Virgilii Francesco

Da:
Date: 18/12/2011
Time: 20.47.31
Remote Name: 95.234.179.106

Commenti

A proposito della tracciabilita'nella negoziazione degli assegni bancari, ci sono nel nostro Paese 5 milioni di cittadini e di questi a stragranda maggioranzafatta da artigiani, commercianti, agricoltori, lavortatori autonomi, piccole imprese, porfessionisti, sono nella non possibilita' di rispettare la legge perche' messi alla porta dal sistema bancario.
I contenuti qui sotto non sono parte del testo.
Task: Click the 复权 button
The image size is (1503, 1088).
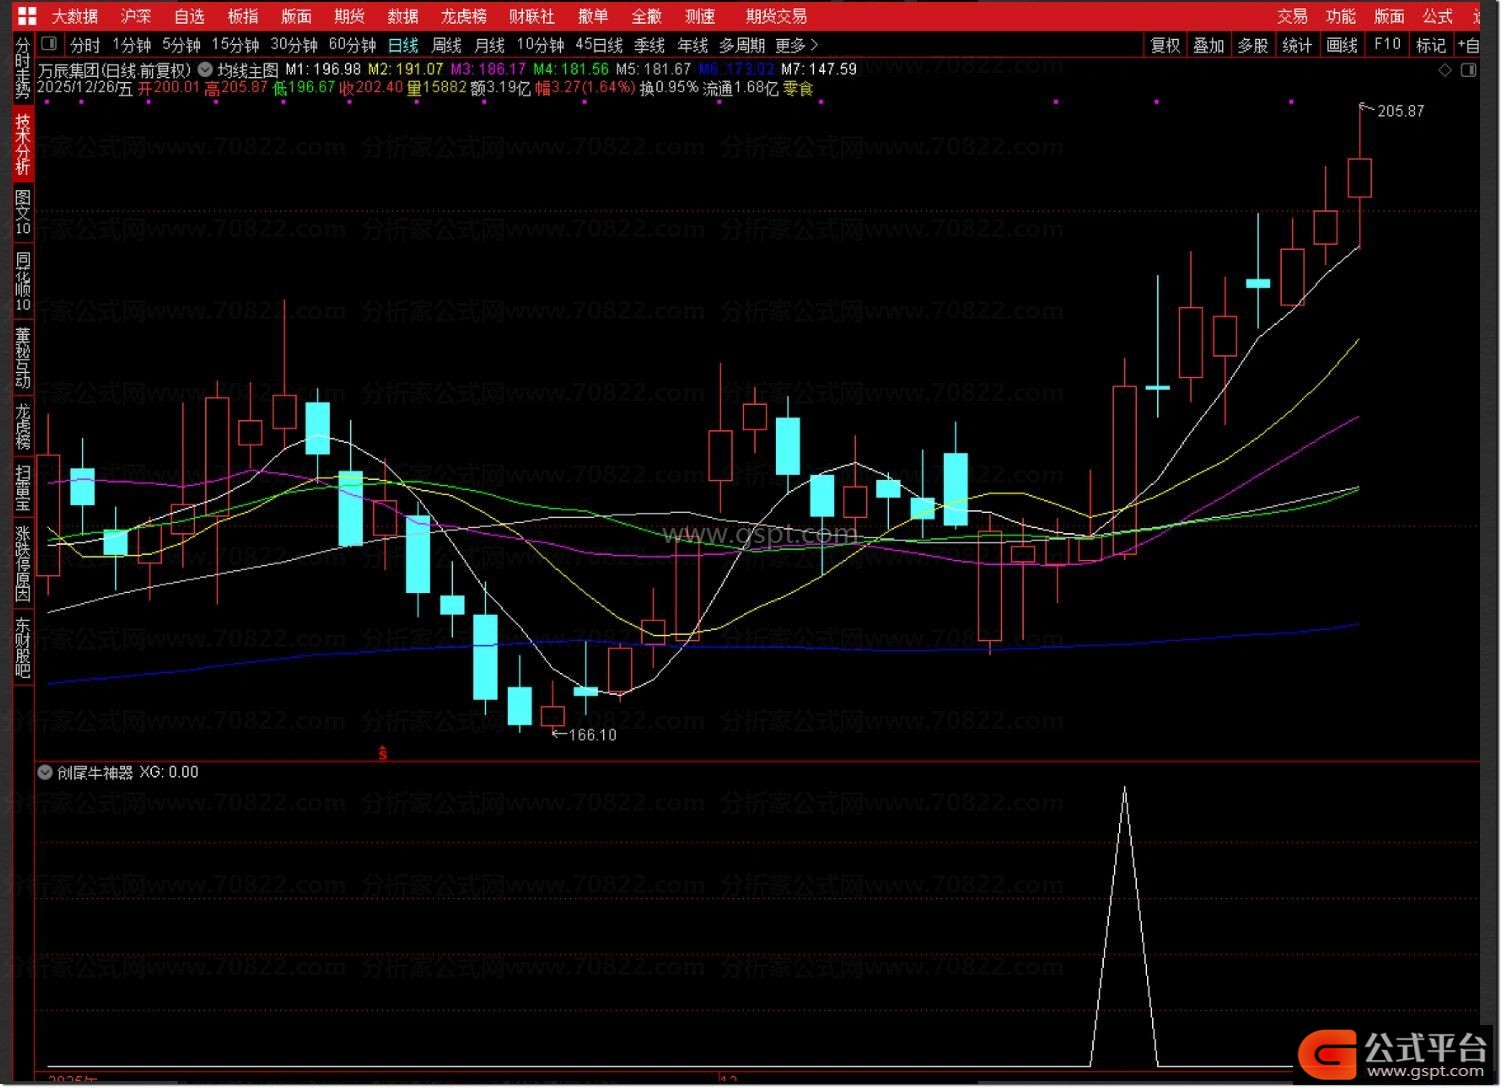Action: (x=1165, y=45)
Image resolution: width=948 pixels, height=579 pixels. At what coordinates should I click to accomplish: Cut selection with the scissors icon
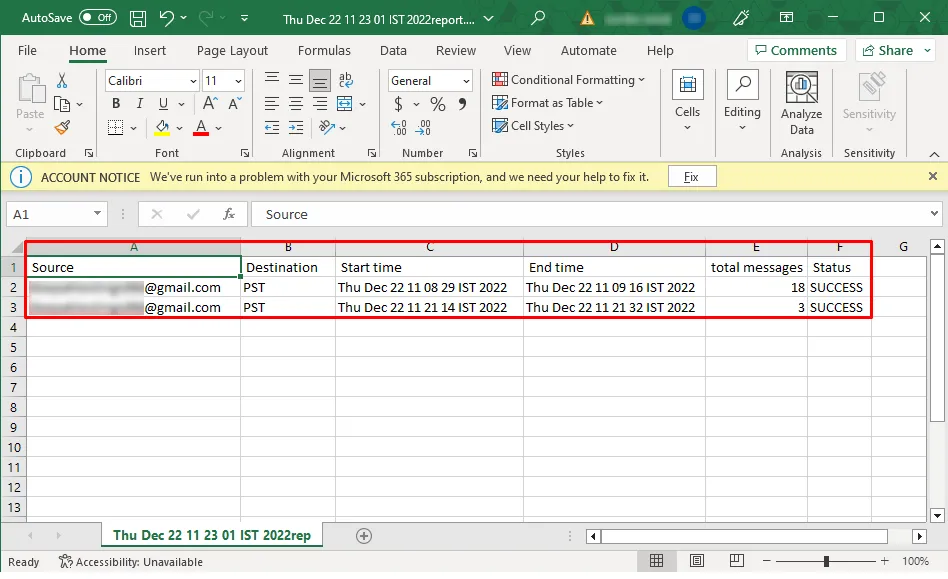point(62,81)
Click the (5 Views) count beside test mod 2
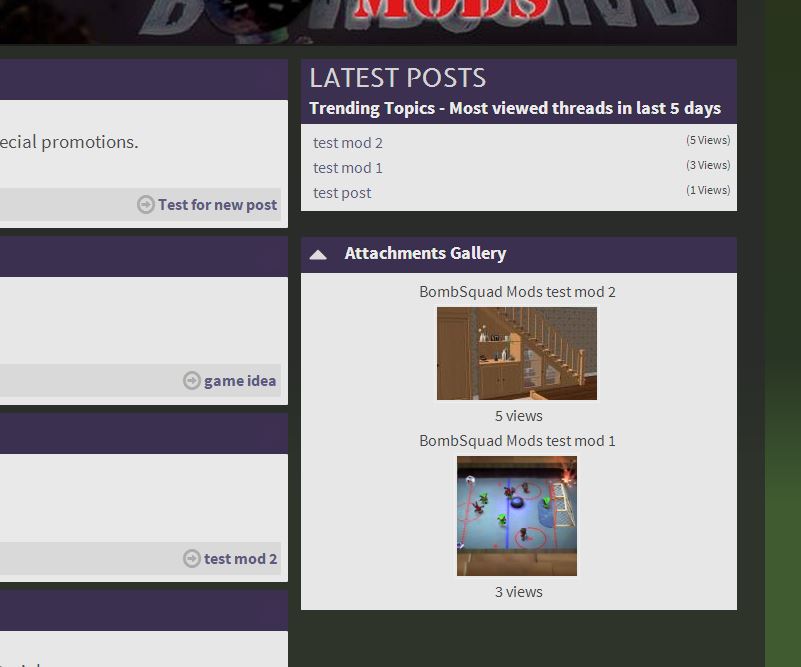 point(708,141)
Sono tutti soggetti che per colpa della grave crisi economica e finanziaria, dalla vessazione delle leggi ingiuste, si sono macchiate con l'infamia del protesto bancario, della centrale rischi, del cai, del crif che anche quando hanno sanato le loro macchie, tornati in bonis da leggi dello Stato, per la banche rimangono sempre INFAMI e non DESIDERATI. La politica rimane sorda, le Istituzioni impotenti, per i media non fanno notizia, intanto i 5 milioni sono costretti a rimanere ai margini delle attivita', scegliendo la clandestinita', l'illegalita', ricorrendo a prestanomi o a cravattari pronti a trasformare l'assegno bancario in contanti al prezzo del 20% dell'importo. Quale interessante opportunita' per il Partito Socialista se tornasse alle attenzioni degli ultimi, dei deboli, dei disoccupati, delle famiglie impoverite, del precariato a vita. E inoltre, se si battesse contro gli sprechi, le corruzioni, le caste, i privilegi, gli enti inutili, la politica sprecona, invece di allisciare il pelo, un giorno si, un giorno no a Casini e Bersani mentre il partito ha difficolta' ad essere riconosciuto dalla societa'. Francesco Virglii, segretario provinciale del PSI di TERAMO, Presidente Nazionale dell'Ancodas, associazione nazionale contro il danno sociale, di area socialita.